The fox squirrel subsists on a diet of acorns, supplemented with green shoots, flowers, insects, and even the occasional frog. Acorns and nuts are buried as food for the winter, and any that are left grow up to renew the forest.
But perhaps the most remarkable story of all is that of white-tailed deer. Now a familiar sight almost everywhere on the prairies, these alert, graceful creatures were originally native to the hardwood forests of eastern Canada and the U.S., where they made themselves at home in grassy meadows and open woods. As recently as the mid-1800s, this was the white-tails’ world and they seldom, if ever, ventured westward onto the Great Plains. Although a small population seems to have colonized the riparian forest of the Missouri River— prime habitat, one might think—they were rare even there and were seldom noticed by early exploration parties. Instead, the journals of prairie exploration are filled with references to the abundant herds of elk that, in those halcyon days, flourished in the riparian forests and hill country. (Although the prairie subspecies of elk was decimated in the 1880s, due to hunting and habitat loss, Rocky Mountain elk have since been introduced to the Black and Cypress hills and several other refuges. The native subspecies persists in parts of southern and central Manitoba and Saskatchewan.)
The mule deer, above, can be recognized by the black markings on its tail and by its big, muley ears.
It was only when
the explorers struck out across the grasslands that they really started to notice deer: a small herd of does at the mouth of a brush-filled gully, a lone buck silhouetted along the crest of a rocky ridge. But even here, these sightings were not of white-tails. These animals were mule deer, a typically western species that ranged—and still ranges—from the woody draws and breaks of the prairies through the Rockies and all the way to the Pacific. Most at home in rough, open country marked with tangles of scrubby brush, the mule deer is characterized by its large, alert ears and hair-trigger nerves. It is perpetually poised to bound, or “stott,” with its peculiar, stiff-legged gait, up and over obstacles and out of harm’s way.

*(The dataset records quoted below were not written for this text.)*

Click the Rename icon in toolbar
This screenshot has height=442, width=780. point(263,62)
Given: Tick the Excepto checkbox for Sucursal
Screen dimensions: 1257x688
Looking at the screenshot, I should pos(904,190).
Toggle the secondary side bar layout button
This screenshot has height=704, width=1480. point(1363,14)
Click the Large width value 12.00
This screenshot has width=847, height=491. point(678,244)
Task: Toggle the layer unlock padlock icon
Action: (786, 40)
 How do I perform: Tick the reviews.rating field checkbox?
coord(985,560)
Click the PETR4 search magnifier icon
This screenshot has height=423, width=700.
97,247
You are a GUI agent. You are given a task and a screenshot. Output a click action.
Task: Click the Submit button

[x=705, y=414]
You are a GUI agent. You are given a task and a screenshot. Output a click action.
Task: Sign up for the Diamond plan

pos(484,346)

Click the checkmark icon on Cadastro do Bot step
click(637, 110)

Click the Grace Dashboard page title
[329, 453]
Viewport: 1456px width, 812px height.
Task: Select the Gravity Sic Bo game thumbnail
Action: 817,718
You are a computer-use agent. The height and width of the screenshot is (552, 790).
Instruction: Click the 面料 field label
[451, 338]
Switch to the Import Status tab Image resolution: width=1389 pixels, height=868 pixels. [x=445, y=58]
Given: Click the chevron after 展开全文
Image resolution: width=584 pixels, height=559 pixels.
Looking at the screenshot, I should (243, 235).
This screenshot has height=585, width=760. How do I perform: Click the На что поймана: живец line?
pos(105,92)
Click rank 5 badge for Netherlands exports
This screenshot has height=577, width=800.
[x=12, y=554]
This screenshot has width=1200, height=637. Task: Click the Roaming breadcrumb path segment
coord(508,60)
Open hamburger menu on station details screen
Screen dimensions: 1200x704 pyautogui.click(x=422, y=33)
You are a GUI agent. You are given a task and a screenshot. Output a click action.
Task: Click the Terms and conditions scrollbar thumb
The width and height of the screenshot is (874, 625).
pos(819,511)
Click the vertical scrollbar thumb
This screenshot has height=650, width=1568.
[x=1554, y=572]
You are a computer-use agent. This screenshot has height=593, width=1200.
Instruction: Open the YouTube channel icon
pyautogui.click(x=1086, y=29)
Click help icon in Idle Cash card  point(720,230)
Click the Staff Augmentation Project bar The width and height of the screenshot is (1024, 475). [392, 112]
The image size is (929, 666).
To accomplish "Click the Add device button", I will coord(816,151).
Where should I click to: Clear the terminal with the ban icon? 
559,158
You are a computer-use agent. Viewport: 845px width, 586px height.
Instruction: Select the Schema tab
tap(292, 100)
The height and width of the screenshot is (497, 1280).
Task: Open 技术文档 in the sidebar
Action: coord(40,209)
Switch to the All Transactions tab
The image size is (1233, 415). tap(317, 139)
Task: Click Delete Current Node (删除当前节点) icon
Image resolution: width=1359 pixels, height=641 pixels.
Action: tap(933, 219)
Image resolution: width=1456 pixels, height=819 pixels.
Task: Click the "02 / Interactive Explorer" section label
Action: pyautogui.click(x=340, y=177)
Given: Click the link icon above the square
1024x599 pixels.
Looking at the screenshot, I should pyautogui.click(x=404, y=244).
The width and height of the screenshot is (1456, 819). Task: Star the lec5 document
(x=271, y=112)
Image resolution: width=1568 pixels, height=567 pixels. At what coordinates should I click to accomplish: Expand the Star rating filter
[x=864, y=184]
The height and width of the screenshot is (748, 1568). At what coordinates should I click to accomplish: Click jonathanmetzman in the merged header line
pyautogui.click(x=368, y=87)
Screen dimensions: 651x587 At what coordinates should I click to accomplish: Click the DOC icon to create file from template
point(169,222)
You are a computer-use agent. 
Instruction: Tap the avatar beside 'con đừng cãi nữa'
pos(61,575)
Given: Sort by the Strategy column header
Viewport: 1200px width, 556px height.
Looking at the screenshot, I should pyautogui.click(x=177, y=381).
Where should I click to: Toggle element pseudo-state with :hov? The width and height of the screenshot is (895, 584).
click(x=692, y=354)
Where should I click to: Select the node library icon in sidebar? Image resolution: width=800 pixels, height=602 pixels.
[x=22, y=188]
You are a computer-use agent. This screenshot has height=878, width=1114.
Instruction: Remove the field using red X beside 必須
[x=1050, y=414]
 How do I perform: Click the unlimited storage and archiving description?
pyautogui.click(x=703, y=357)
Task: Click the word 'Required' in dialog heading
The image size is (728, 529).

The white-tailed deer, by contrast, is adapted to a gentler landscape of meadows and leafy groves, where a frightened deer can melt into the shadows. At the first hint of danger, the flaglike tail shoots up, sending a conspicuous, waggling warning to friends and relatives. And away they all run, into the nearest woody cover. (Female white-tail and mule deer both typically live in same-sex groups, often with their mother, sisters, and aunts. Bucks tend to be solitary, except during the rut, and seldom associate with close relatives.) Although of little benefit on open grasslands, this defensive strategy has proven remarkably well suited to the mosaic of croplands, hay fields, and scattered groves that has sprung up on the prairies since settlement. Despite a turn-of-the-century crisis, in which both mule and white-tailed deer were almost exterminated by overhunting, white-tails have come back in abundance and extended their range across the Great Plains and beyond. They are now by far the most numerous wild ungulate in North America, with a continental population that likely stands at four or five times what it was when the Mayflower landed.